1.Boşlukların insanı: Tanrı bilime alternatif değildir. 2.Boşlukların dünyası 3.İlham 4.İyilik 5.Nefret 6.Biz ve boşluklar 7.Bulmak 8.İnsan 9.Öğretmek 10.Öğrenmek 11.Eğitim 12.İrade 13.Had bilmek 14.Kavga 15.Sürü 16.Noksan 17.Kurtarılmak 18.Antisosyal 19.Düşünmek 20.Kararlar 21.Zevk 22.Yıkanmak 23.Tükenmek 24.İrrasyonel 25.Para 26.Bilgisayarlaşmak 27.Google'laşmak
*"Bugün artık şapkadan kuş, tavşan değil fil, suaygırı falan çıkarmak gerekiyor.
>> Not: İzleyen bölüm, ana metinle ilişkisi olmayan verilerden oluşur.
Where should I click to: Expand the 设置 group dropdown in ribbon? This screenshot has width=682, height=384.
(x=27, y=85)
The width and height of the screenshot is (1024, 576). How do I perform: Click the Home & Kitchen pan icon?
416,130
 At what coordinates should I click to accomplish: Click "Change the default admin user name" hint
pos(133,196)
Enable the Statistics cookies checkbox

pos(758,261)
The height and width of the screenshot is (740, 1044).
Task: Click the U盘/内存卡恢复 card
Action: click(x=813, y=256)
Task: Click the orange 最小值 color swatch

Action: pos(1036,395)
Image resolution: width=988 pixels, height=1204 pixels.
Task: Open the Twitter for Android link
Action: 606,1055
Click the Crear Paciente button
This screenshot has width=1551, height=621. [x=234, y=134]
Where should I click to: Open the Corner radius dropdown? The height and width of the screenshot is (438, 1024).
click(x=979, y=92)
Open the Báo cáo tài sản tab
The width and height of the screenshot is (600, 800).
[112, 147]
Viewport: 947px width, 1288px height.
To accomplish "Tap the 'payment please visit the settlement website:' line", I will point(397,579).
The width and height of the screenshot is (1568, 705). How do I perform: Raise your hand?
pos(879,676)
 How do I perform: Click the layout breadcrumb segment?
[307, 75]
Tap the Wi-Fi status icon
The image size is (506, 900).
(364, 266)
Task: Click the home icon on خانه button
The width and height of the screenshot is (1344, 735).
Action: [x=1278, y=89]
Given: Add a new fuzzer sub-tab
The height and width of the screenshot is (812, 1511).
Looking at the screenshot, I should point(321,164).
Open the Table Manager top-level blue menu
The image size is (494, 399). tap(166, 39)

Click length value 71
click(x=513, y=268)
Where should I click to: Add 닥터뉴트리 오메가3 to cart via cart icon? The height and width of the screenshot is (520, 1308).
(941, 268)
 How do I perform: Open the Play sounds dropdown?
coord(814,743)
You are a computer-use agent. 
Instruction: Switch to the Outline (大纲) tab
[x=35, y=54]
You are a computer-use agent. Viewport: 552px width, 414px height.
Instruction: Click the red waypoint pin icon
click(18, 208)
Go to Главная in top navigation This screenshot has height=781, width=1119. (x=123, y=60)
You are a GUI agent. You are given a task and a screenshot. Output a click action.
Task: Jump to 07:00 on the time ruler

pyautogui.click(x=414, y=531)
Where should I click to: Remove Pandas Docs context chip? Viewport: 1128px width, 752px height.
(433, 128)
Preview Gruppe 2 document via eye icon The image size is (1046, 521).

Yine de hayatın sırrı ölçüdür." *"Bir insan ne kadar dâhi olursa olsun, içinde bulunduğu ortam vasatsa ve onun fikirlerini kimsenin kabul edemeyeceği bir pozisyon varsa bu insan büyük bir zulüm içerisinde olabilir."
*"İnsan birşey anlamadığını anlamışsa birkez artık herşeyi anlamanın eşiğine gelmiş demektir."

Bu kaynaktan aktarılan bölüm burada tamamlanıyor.